Benchmarking Heritability Estimation Strategies Across 86 Configurations and Their Downstream Effect on Polygenic Risk Score Performance

⚕️

This is an AI-generated explanation of a preprint that has not been peer-reviewed. It is not medical advice. Do not make health decisions based on this content. Read full disclaimer

Imagine you are trying to bake the perfect cake (a Polygenic Risk Score, or PRS) to predict how likely someone is to get a specific disease. To bake this cake, you need a key ingredient: a precise measurement of how much "genetic spice" contributes to the disease. This measurement is called Heritability ( $h^2$ ).

For years, scientists have been arguing about the best way to measure this "genetic spice." Some use a digital scale, others use a spring scale, and some use a balance beam.
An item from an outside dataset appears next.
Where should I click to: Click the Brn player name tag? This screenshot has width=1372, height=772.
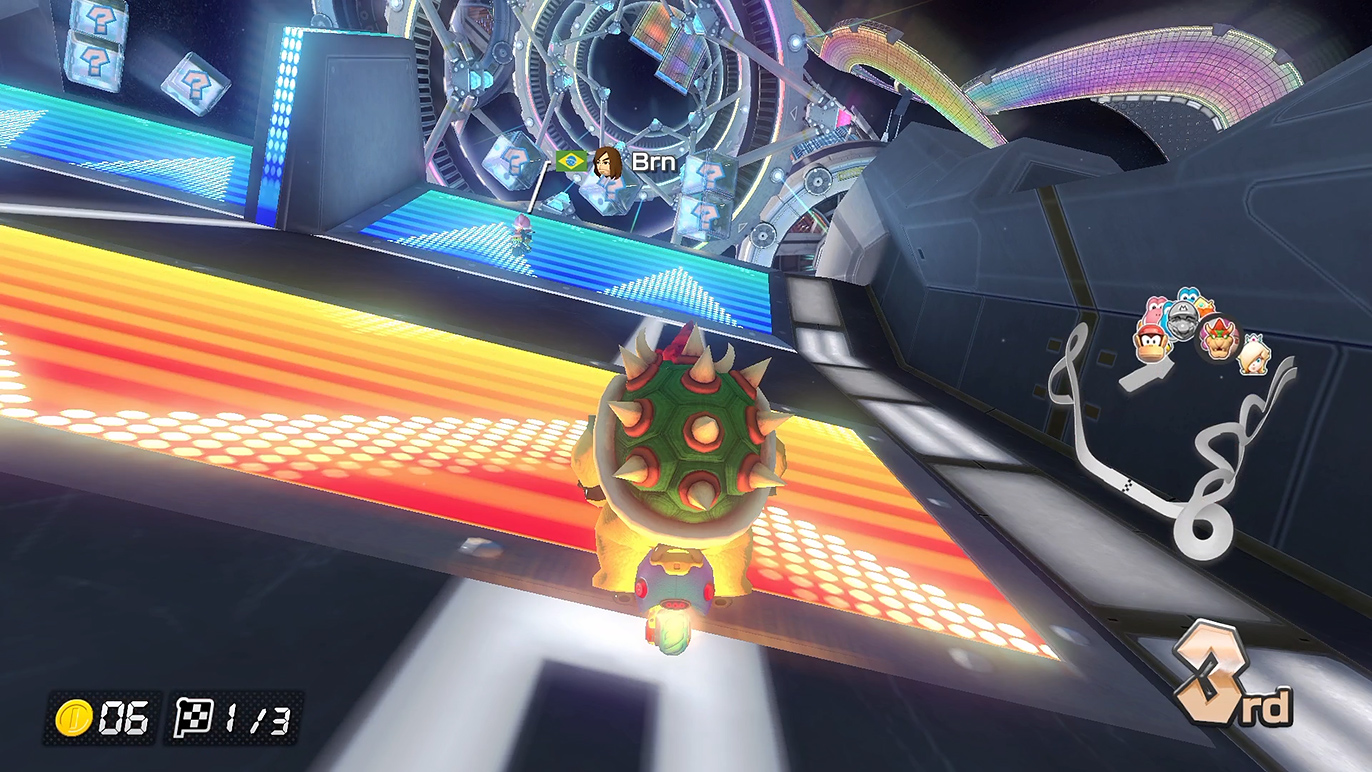click(654, 162)
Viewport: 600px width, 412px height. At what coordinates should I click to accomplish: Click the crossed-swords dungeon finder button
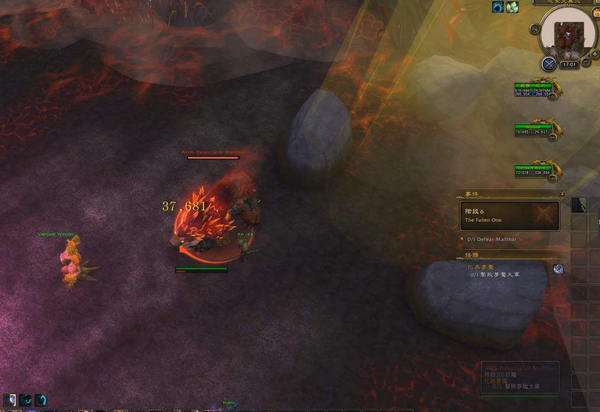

The problem? They all give you different numbers. One tool might say the spice makes up 10% of the cake, while another says 20%, and a third might even say "-5%" (which sounds impossible, like a negative amount of sugar!).

This paper, titled "Benchmarking Heritability Estimation Strategies," is like a massive, scientific taste test. The researchers wanted to answer two big questions:

Why do these tools give such different numbers?
Does it actually matter if you use the "wrong" number when you bake the final cake?

Here is the breakdown of their findings, explained simply:

1. The "Ruler" Problem: Why the numbers are all over the place

The researchers tested 86 different ways (configurations) to measure heritability using data from 10 different health conditions (like asthma, depression, and high cholesterol) from the UK Biobank.

Think of these 86 ways as 86 different rulers. Some rulers are stretched, some are shrunk, some measure in inches, and some in centimeters.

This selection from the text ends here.